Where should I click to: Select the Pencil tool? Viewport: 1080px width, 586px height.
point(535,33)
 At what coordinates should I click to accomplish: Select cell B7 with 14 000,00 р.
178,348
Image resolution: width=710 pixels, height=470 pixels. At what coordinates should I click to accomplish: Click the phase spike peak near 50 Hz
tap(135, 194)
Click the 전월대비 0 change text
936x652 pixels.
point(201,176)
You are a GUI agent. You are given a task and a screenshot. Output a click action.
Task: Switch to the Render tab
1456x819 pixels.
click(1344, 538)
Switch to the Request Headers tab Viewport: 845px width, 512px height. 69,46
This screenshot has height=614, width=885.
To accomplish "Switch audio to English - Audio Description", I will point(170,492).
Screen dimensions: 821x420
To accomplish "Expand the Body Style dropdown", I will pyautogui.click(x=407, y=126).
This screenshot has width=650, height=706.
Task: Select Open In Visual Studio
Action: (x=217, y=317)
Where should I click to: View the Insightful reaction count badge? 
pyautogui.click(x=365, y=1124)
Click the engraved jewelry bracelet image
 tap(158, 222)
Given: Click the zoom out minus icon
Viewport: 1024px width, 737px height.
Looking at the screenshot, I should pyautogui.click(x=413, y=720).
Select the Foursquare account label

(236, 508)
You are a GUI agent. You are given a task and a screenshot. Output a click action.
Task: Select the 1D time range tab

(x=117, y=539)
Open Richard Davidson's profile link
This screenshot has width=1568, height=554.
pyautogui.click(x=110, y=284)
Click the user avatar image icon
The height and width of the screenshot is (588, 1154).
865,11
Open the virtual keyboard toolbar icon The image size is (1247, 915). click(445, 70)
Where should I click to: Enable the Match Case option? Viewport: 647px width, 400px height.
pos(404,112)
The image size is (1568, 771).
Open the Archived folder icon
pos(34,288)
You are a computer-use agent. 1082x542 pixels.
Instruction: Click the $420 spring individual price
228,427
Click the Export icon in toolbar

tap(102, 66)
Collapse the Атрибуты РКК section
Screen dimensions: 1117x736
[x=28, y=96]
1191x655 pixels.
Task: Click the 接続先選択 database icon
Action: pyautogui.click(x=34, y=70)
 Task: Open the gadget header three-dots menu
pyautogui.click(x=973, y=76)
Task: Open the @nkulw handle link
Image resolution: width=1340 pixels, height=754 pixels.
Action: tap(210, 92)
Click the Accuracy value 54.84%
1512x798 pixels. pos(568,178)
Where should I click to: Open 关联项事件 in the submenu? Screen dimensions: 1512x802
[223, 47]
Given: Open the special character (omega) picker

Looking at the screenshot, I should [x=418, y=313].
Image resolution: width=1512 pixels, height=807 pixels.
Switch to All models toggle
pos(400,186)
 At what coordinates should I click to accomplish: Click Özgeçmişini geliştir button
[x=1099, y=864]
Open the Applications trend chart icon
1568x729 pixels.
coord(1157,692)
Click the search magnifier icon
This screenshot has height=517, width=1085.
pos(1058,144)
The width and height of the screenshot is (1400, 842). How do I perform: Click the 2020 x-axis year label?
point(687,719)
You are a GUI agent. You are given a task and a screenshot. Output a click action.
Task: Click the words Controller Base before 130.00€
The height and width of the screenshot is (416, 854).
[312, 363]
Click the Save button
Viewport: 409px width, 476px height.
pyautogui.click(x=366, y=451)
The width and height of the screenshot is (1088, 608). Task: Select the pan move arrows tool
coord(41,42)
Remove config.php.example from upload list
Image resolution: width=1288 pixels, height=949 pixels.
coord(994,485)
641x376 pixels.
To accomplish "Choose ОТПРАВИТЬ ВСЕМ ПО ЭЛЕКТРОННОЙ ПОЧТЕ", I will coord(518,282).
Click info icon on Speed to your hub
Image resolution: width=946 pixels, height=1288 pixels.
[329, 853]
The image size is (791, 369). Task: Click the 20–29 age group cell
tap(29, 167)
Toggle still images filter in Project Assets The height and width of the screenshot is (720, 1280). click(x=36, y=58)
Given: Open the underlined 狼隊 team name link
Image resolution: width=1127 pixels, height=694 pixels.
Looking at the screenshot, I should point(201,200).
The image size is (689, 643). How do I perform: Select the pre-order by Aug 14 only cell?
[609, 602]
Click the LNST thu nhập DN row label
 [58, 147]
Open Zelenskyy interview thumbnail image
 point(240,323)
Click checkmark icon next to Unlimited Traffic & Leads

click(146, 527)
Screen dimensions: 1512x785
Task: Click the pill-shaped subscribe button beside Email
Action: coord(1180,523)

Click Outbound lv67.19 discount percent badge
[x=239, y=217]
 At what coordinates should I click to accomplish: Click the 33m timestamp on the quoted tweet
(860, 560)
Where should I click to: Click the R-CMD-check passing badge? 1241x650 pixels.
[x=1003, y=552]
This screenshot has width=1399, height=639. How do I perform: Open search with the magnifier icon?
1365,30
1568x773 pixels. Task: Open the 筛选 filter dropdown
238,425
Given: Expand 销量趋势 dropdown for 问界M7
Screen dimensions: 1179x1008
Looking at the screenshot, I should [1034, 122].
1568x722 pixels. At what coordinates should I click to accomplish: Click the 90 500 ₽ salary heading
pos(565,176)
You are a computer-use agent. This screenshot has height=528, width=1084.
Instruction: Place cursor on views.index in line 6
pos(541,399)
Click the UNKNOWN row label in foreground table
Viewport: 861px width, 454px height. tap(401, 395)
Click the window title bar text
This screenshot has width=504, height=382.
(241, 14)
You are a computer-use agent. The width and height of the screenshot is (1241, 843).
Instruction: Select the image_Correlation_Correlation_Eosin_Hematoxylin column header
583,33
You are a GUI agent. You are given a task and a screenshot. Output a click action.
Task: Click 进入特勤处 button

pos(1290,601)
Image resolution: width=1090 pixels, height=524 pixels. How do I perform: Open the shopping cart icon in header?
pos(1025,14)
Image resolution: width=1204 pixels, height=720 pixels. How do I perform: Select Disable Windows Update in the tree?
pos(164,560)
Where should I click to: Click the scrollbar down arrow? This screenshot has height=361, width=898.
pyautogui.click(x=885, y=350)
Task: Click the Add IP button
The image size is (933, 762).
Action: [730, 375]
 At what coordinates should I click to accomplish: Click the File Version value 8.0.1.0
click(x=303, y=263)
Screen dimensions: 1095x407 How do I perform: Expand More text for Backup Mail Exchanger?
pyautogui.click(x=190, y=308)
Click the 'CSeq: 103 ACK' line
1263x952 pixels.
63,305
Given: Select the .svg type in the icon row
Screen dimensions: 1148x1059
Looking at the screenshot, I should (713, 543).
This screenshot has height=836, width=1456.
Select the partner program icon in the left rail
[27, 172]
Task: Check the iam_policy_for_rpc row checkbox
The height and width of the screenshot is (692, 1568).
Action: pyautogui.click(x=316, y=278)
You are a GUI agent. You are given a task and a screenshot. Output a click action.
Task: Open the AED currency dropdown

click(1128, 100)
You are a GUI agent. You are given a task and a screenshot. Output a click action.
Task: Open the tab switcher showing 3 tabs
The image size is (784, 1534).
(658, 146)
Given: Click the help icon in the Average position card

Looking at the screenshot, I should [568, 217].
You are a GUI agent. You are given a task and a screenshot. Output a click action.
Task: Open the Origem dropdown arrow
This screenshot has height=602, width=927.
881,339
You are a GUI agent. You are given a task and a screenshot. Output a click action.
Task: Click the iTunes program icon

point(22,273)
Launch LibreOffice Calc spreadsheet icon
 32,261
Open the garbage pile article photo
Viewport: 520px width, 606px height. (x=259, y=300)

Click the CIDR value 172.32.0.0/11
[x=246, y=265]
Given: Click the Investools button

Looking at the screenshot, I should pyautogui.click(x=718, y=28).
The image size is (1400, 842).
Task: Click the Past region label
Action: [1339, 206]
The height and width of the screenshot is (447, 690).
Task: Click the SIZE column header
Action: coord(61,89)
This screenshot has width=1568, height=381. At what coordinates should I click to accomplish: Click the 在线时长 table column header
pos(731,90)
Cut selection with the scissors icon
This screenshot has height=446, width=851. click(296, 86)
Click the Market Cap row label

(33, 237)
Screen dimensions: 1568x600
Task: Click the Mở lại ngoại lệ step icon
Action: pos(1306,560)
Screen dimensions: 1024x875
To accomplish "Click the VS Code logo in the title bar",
● ● ● ● ● ● ●
## [Try it]
In the listing, find every line with the word "computer" and return it.

## [Answer box]
You are a computer-use agent. 1082x542 pixels.
You are a computer-use agent. This screenshot has height=528, width=1084.
You are a computer-use agent. The width and height of the screenshot is (1241, 843).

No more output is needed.